UK technology companies, furthermore, attract less bubble-type values than the likes of Google and eBay in the US.
"They are highly rated because Americans always think they will beat the world."
And to the victor in internet markets there would appear to be rich spoils. Forrester Research, in Trends 2005, talks of online retail hitting £115 billion in Europe alone by 2009, four times the level forecast this year.
In the UK, e-commerce will rise from £9.8 billion to £28.0 billion despite the country's market rated as relatively mature. "Tesco, the UK's largest supermarket, is the most successful online grocer in the world," Hellen Omwando, one of the report's authors, notes.
Data yesterday from National Statistics showed that while business's online revenues doubled to £39.5 billion last year, only 5 per cent of companies used the internet for sales. More than two-thirds of UK businesses had, by the end of last year, yet to set up a website.

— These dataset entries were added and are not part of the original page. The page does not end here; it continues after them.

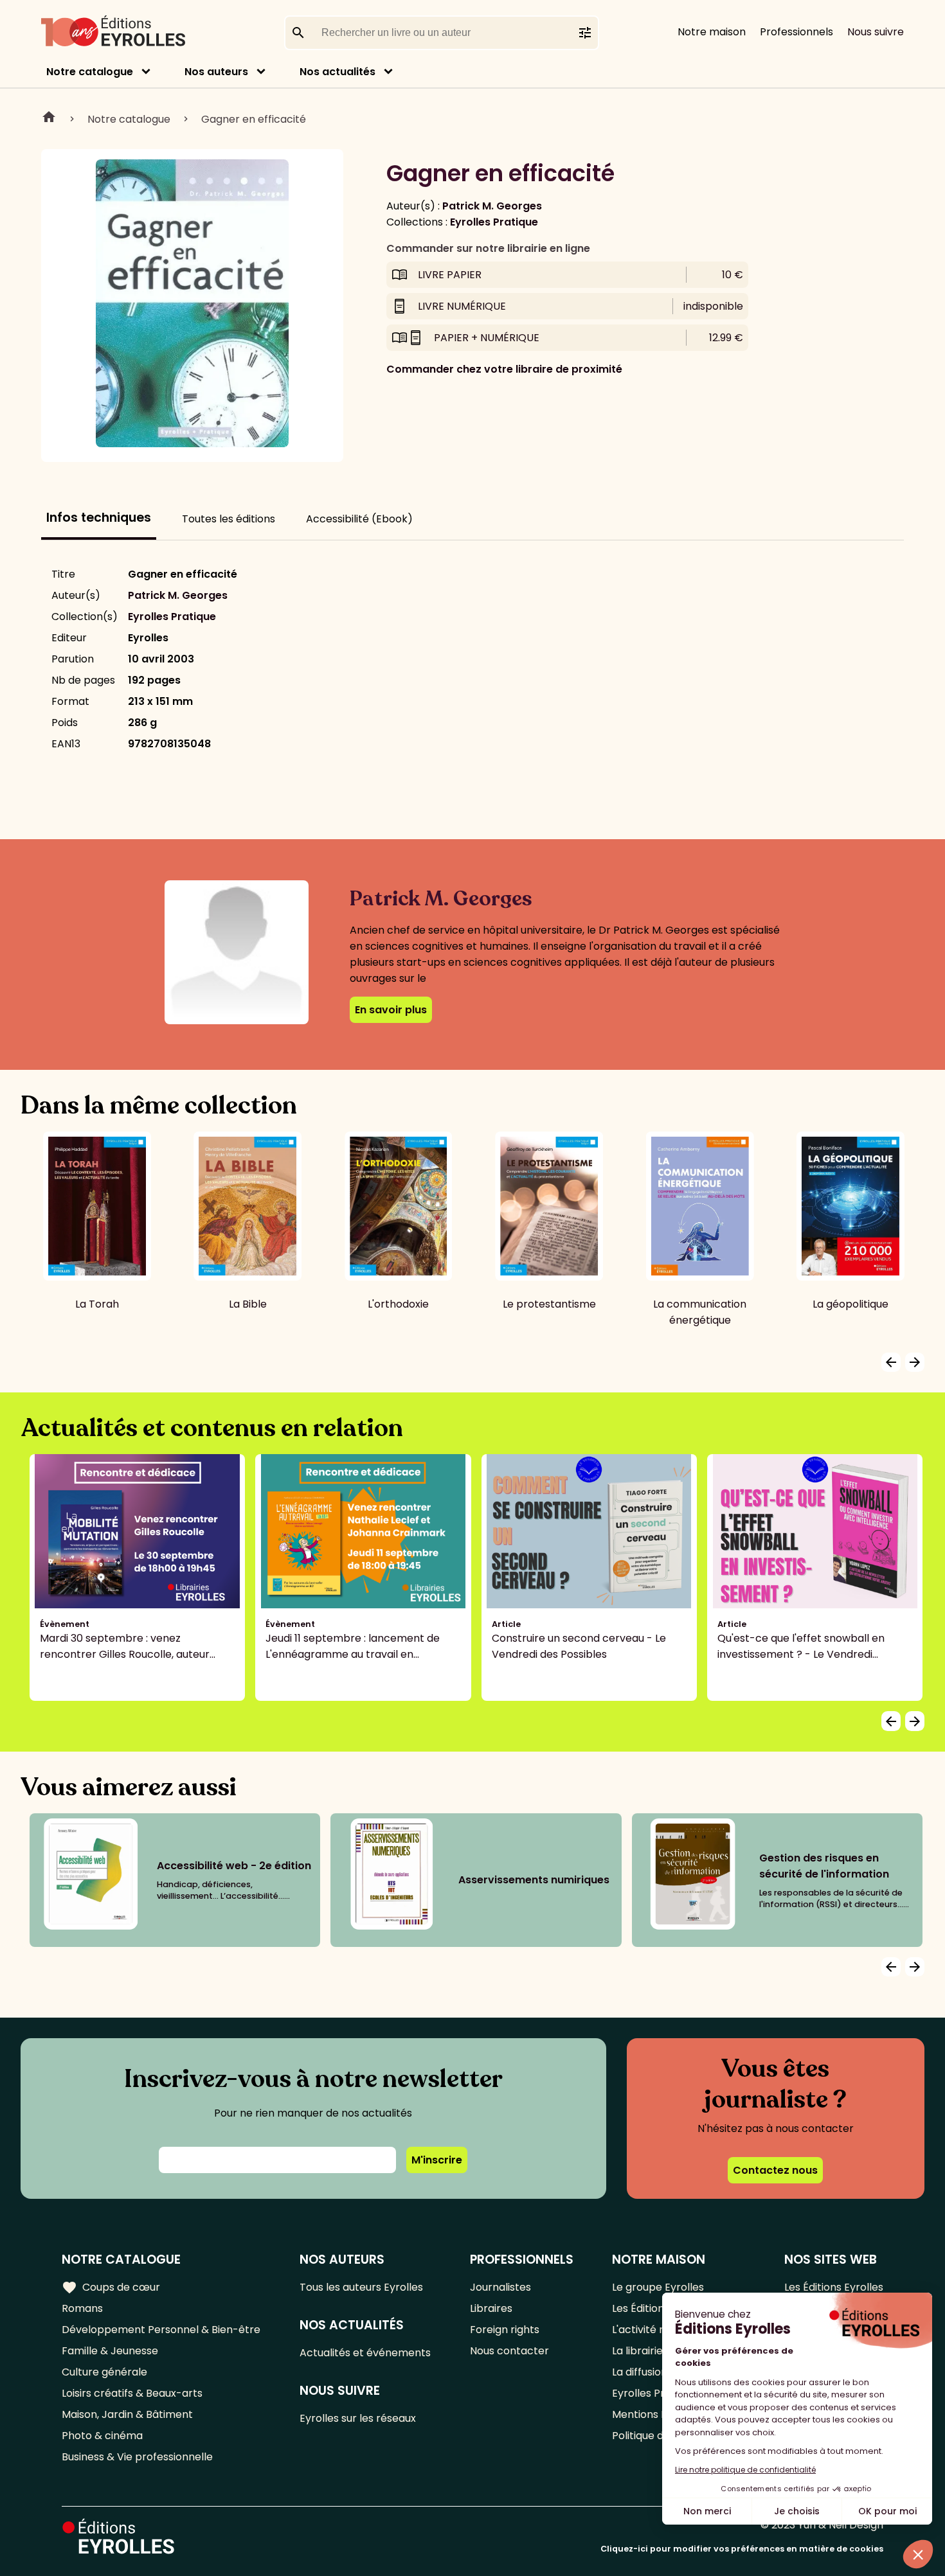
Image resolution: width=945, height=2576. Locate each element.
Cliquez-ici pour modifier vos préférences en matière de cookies (741, 2548)
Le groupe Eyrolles (658, 2287)
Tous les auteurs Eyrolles (361, 2287)
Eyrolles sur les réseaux (358, 2418)
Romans (82, 2308)
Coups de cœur (111, 2287)
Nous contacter (509, 2350)
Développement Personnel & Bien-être (161, 2329)
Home (49, 119)
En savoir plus (391, 1009)
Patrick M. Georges (492, 206)
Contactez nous (775, 2170)
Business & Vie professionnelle (137, 2456)
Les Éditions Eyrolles (833, 2287)
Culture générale (104, 2372)
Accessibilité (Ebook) (359, 518)
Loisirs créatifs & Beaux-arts (132, 2393)
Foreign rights (504, 2329)
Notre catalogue (89, 71)
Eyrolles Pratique (494, 222)
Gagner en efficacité (253, 119)
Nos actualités (337, 71)
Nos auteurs (216, 71)
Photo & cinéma (102, 2435)
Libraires (491, 2308)
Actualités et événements (365, 2352)
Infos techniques (98, 517)
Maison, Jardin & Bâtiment (127, 2414)
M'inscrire (436, 2160)
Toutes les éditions (228, 518)
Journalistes (500, 2287)
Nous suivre (875, 31)
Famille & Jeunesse (110, 2350)
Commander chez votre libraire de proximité (504, 369)
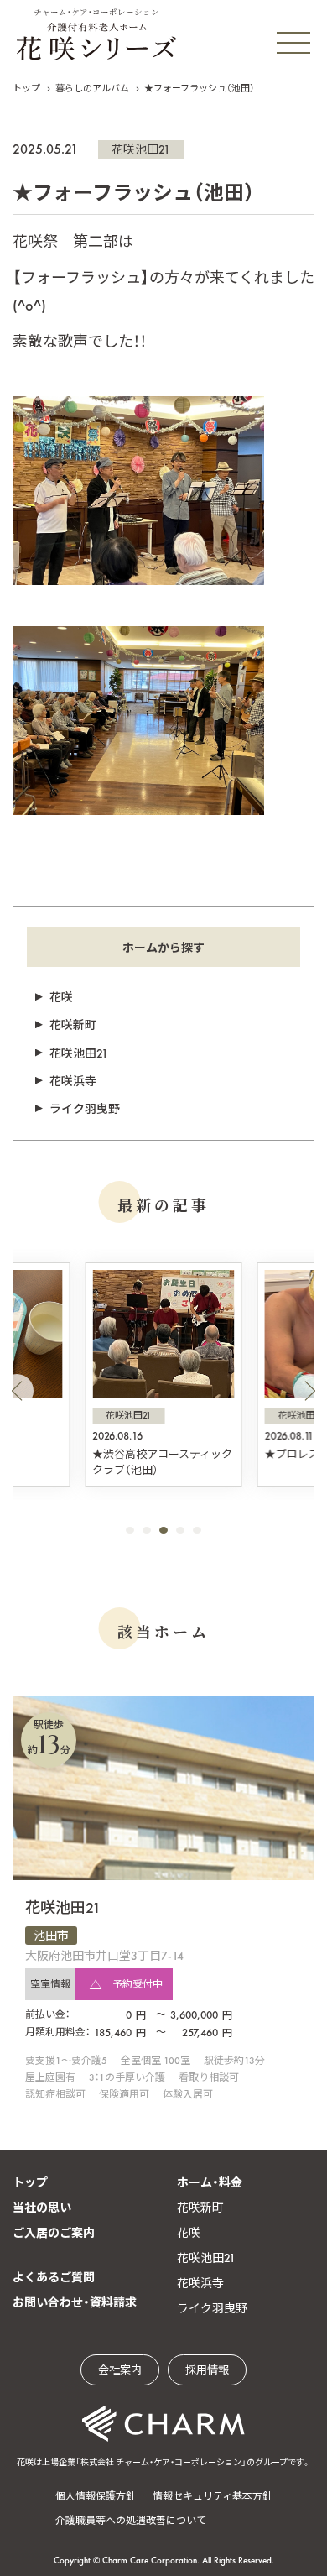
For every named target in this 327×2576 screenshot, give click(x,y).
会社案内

That shortfall is regarded by analysts as representing untapped potential rather than internet scepticism.
Yet there remain doubts. Not, perhaps, over the future of e-commerce but its ability to enrich participants. William Nordhaus, a Yale economist, estimates that only 2.2 per cent of the benefits of new technologies were, between 1948 and 2001, captured by innovators. Much of the rest was swallowed up in price cuts which the technologies allowed and which were passed on to consumers.
Indeed, just because a company, such as Google, has excellent prospects does not mean it has the potential to justify a price earnings ratio of 200 times.
David Schwartz, a stock market historian who foresaw the crash in the Nasdaq below 2,000 when it was standing at more than 5,000, and who predicted this autumn's upturn in stocks, is equivocal about Google stock. "I know how it looks, but maybe those who are buying it are right. Maybe it will be just phenomenally successful," he says.
However, he has a more definite opinion about the future of stock markets in general. "With rallies after stock market falls of 50 per cent, some run out of steam after a few months and the rest last perhaps 30 months.
"Whether the current rally will end on its 30-month birthday in March next year, I do not know. But the Nasdaq I do not think will end 2005 in blue ink."
It will be another year of decline for the world's principal market for technology stocks. Unless, of course, the Apple deity proves almighty after all.